- Biden has begun using “snippets” of language and mixing up “social levels”
- Leading linguist calls lack of effective communication “alarming”
Joe Biden’s verbal skills have “disappeared” so dramatically that one of America’s top linguists has compared the president’s current speech to Pidgin English.
Biden made two major gaffes on Thursday alone in Washington: He accidentally called Volodymyr Zelensky “President Putin” and referred to Kamala Harris during his high-stakes news conference as “Vice President Trump.”
And these rapid lapses (Biden corrected the first, but not the second) have been argued to be part of a worrying and rapidly diminishing problem.
John McWhorter, a New York Times columnist and linguist at Columbia University, says the 81-year-old president’s garbled speech reminds him of pidgin, a mix of two or more languages.
“That’s been on my mind as the nation tries to process President Biden’s confusing syntax during his debate with Donald Trump and in his subsequent interview with George Stephanopoulos,” writes McWhorter, an expert on creoles, pidgins and other “vehicular” languages who teaches at Columbia University. Center for American Studies.
A leading linguist is comparing Biden’s short sentences and missing cues in the “social levels” of English to compare his speech to pidgin languages.
McWhorter says he’s struck by “how far (Biden’s) delivery has moved away from the complexities and subtleties he once so effortlessly controlled,” pointing to interviews from four years ago.
“It’s alarming to see someone who is running for president of the United States — someone who is already serving as president of the United States — communicate in such an ineffective way. But what’s really going on there, linguistically? One way to understand what’s happening is to think of it as falling apart,” he writes in a New York Times article. opinion article.

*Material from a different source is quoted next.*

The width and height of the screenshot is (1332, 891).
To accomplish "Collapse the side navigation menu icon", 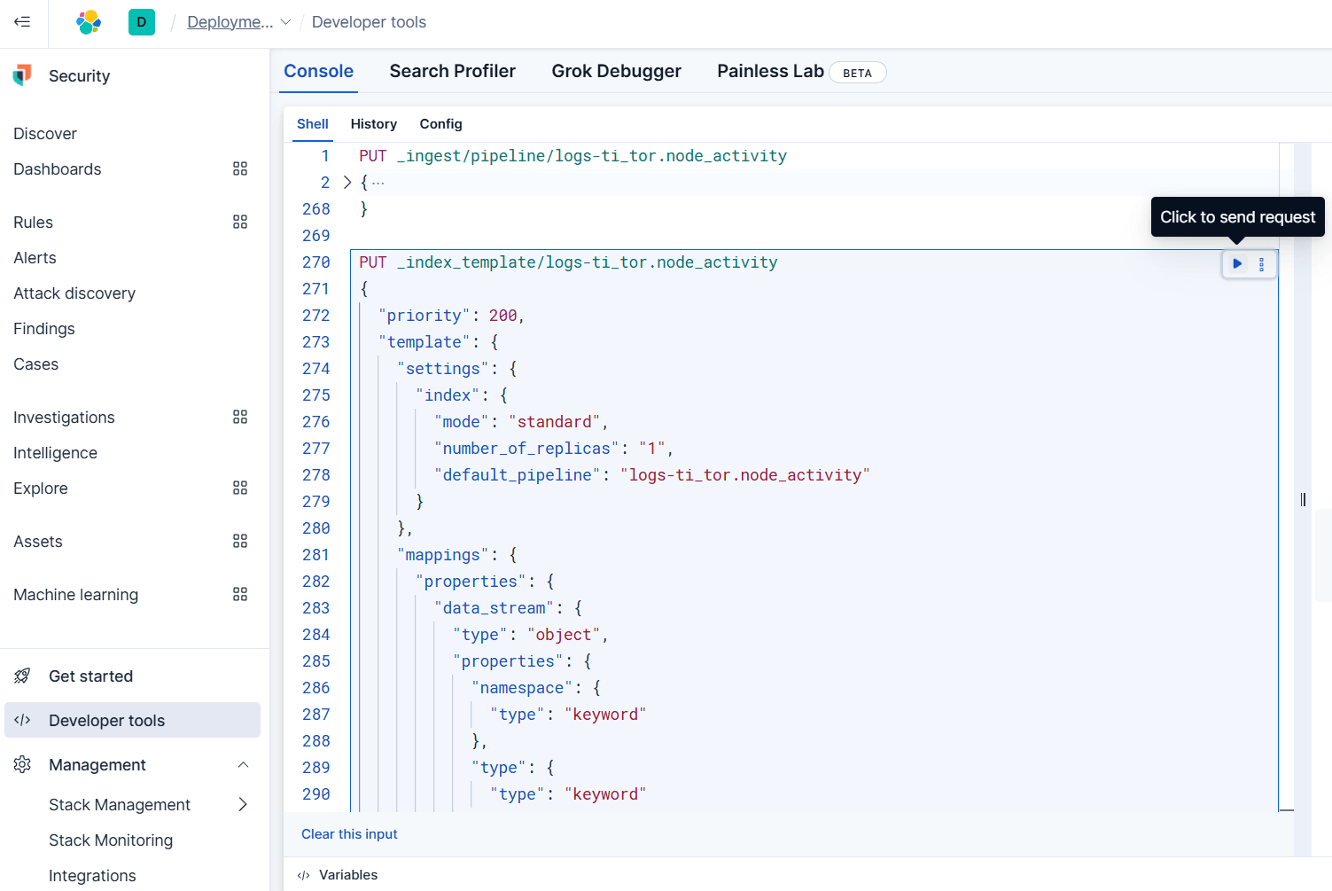I will point(22,22).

McWhorter points to Biden’s use of “snippets” of language, such as his use of clipped snippets in his recent ABC interview, such as “Big crowds, overwhelming response, no slip-ups.”
Biden’s odd statement that he would be fine as long as he “did the best job I know I can do” — a comment that was disputed and changed in an ABC transcript — also caught McWhorter’s attention. He said it made him think of pidgin languages.

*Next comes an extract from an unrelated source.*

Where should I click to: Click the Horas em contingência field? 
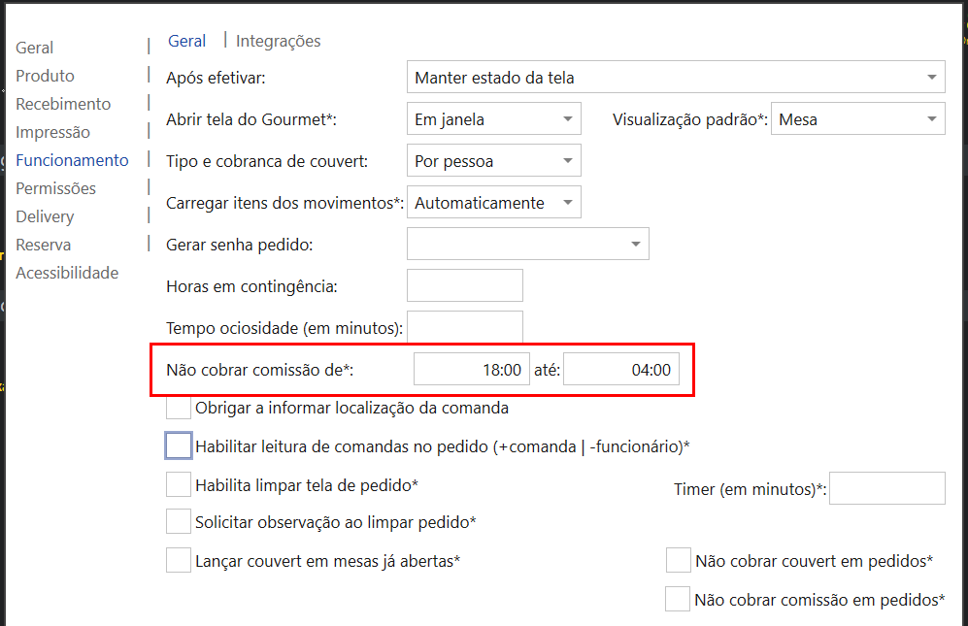click(464, 286)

McWhorter noted comparisons between Biden’s speech and pidgin English
Linguist John H. McWhorter was alarmed by some of the uses in Biden’s speech
The president also confuses verb tenses, showing that his command of language color “appears to be fading,” McWhorter writes.
These manifestations appear to be distinct from Biden’s speech problem while driving, his childhood stutter that he nearly overcame.
Ally Rep. James C. Clyburn (D-S.C.) leaned on that as the reason behind some of Biden’s disastrous performances.
“I’ve been in that situation for a long time and I know exactly how it works, but he has one of the most brilliant minds I’ve ever been around,” Clyburn said on NBC’s “Today” show Friday. “People who have been around him will tell you that, so I hope we focus on the essence of this man, rather than these sometimes misspoken words and phrases, and how he has led this country.”
Biden’s Thursday night news conference also included the use of his signature whisper to underscore a point, with some of his comments bordering on shouting.
Biden, 81, is not the only candidate to boil ideas down to their most basic. During his own bizarre debate statement, boasting about water quality and environmentalism during his own term, former President Donald Trump, 78, said simply: “H2O.”
But in Biden’s case, McWhorter worries about the “rapid decline of complex sentence structure.”
“Pidgins serve a basic function, but they are not designed for detail, grace, or persuasion. Increasingly, Biden’s speech is subject to an alarmingly similar judgment,” he wrote.
McWhorter also admitted that while Trump is known for his own verbal gaffes, he does a much better job than Biden of appearing coherent and in control of his thoughts.